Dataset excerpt
* BEGIN *
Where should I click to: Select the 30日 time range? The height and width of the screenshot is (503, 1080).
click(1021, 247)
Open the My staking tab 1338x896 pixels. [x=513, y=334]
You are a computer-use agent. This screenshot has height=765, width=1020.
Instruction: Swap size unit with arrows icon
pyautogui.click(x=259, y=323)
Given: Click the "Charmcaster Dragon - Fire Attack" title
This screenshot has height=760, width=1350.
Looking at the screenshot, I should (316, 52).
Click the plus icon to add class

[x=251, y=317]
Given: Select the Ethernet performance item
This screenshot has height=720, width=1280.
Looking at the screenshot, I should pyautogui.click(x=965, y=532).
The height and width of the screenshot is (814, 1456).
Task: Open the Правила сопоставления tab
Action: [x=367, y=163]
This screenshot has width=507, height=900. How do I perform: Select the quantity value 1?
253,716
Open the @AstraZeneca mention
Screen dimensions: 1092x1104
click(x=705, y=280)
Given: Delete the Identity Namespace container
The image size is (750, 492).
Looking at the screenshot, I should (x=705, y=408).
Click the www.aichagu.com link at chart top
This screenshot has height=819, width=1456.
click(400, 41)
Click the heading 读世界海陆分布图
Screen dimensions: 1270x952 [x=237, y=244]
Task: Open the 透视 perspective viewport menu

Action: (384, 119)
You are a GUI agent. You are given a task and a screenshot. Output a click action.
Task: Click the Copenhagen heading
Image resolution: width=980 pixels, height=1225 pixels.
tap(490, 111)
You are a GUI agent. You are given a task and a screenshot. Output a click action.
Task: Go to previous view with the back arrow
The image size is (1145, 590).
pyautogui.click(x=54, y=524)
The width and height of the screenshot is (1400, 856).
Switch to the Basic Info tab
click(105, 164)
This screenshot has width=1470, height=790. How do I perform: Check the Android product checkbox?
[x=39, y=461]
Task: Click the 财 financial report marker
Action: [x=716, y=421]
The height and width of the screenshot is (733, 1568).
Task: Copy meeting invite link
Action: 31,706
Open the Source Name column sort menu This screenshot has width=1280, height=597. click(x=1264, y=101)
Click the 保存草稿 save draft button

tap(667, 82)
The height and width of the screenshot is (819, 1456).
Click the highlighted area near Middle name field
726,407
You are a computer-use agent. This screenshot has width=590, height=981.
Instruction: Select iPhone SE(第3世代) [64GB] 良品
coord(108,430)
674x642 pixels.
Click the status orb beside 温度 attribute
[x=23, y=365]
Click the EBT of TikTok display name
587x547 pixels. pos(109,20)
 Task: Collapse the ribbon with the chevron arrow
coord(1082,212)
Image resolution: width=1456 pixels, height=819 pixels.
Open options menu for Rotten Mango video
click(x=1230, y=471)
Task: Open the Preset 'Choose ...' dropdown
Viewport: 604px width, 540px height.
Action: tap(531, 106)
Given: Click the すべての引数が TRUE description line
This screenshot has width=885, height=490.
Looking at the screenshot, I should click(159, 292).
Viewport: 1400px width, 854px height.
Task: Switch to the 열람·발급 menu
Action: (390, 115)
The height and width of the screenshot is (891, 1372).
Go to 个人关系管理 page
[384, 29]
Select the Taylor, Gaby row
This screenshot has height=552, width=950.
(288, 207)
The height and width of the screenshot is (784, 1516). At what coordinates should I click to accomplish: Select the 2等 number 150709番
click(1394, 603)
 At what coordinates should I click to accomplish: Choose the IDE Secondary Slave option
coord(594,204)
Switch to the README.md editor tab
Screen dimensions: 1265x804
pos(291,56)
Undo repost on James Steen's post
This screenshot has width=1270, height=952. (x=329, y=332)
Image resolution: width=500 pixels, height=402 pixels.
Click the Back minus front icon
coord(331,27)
* END *
Please report how many lines of the material above contain the string "Instruction", matching case exactly. Give only the number.

■ **Written solution**
2